A smoky, tender smoked brisket paired with a rich coffee bourbon BBQ sauce that balances smoky, sweet, and slightly bitter flavors. Perfect for BBQ lovers and gatherings.

Ingredients

Scale
  • 5-pound beef brisket, trimmed
  • 2 tablespoons kosher salt
  • 2 tablespoons coarsely ground black pepper
  • 1 tablespoon smoked paprika
  • 2 teaspoons garlic powder
  • 1 teaspoon onion powder
  • 1 teaspoon chili powder (optional)
  • 1 cup ketchup
  • 1/4 cup strong brewed dark roast coffee
  • 1/4 cup bourbon
  • 1/4 cup brown sugar, packed
  • 2 tablespoons apple cider vinegar
  • 1 tablespoon Worcestershire sauce
  • 1 teaspoon smoked paprika
  • 1/2 teaspoon ground cumin
  • 1/2 teaspoon black pepper
  • 1/4 teaspoon cayenne pepper
  • 1 teaspoon salt
  • 1 tablespoon unsalted butter (optional)

Instructions

  1. Trim any excess fat from the brisket, leaving about 1/4 inch for moisture.
  2. Mix salt, pepper, smoked paprika, garlic powder, onion powder, and chili powder in a small bowl.
  3. Rub this spice blend evenly over the entire brisket.
  4. Let the brisket rest at room temperature for 30 minutes while prepping the smoker.
  5. Preheat the smoker to 225°F (107°C) using wood chips like oak, hickory, or mesquite. Place a water pan inside to keep the environment moist.
  6. Place the brisket fat side up on the smoker rack and insert a meat thermometer probe into the thickest part.
  7. Smoke the brisket until internal temperature reaches 165°F (74°C), about 5 to 6 hours.
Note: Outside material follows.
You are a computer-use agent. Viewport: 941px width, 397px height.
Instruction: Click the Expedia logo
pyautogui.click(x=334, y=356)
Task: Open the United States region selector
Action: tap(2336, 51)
Avoid opening the smoker frequently.
  8. While smoking, combine ketchup, brewed coffee, bourbon, brown sugar, apple cider vinegar, Worcestershire sauce, smoked paprika, cumin, black pepper, cayenne, and salt in a saucepan.
  9. Simmer the sauce over medium heat, whisking frequently, for about 10 minutes until thickened. Stir in butter at the end for a glossy finish.
  10. Once the brisket hits 165°F, remove and wrap tightly in butcher paper or foil.
  11. Return the wrapped brisket to the smoker and continue cooking until internal temperature reaches 203°F (95°C), about 2 to 3 more hours.
  12. Let the brisket rest wrapped on a cutting board or cooler for 30 to 60 minutes to redistribute juices.
  13. Slice the brisket thinly against the grain and serve with generous spoonfuls of the coffee bourbon BBQ sauce.

Notes

Use butcher paper instead of foil for wrapping to preserve bark texture. Spritz brisket hourly with apple cider vinegar and water to maintain moisture. Sauce tastes better if made a day ahead. If no smoker, use a grill with indirect heat and wood chips in a smoker box. For gluten-free, verify Worcestershire sauce and ketchup labels. For dairy-free, omit butter or use plant-based alternative.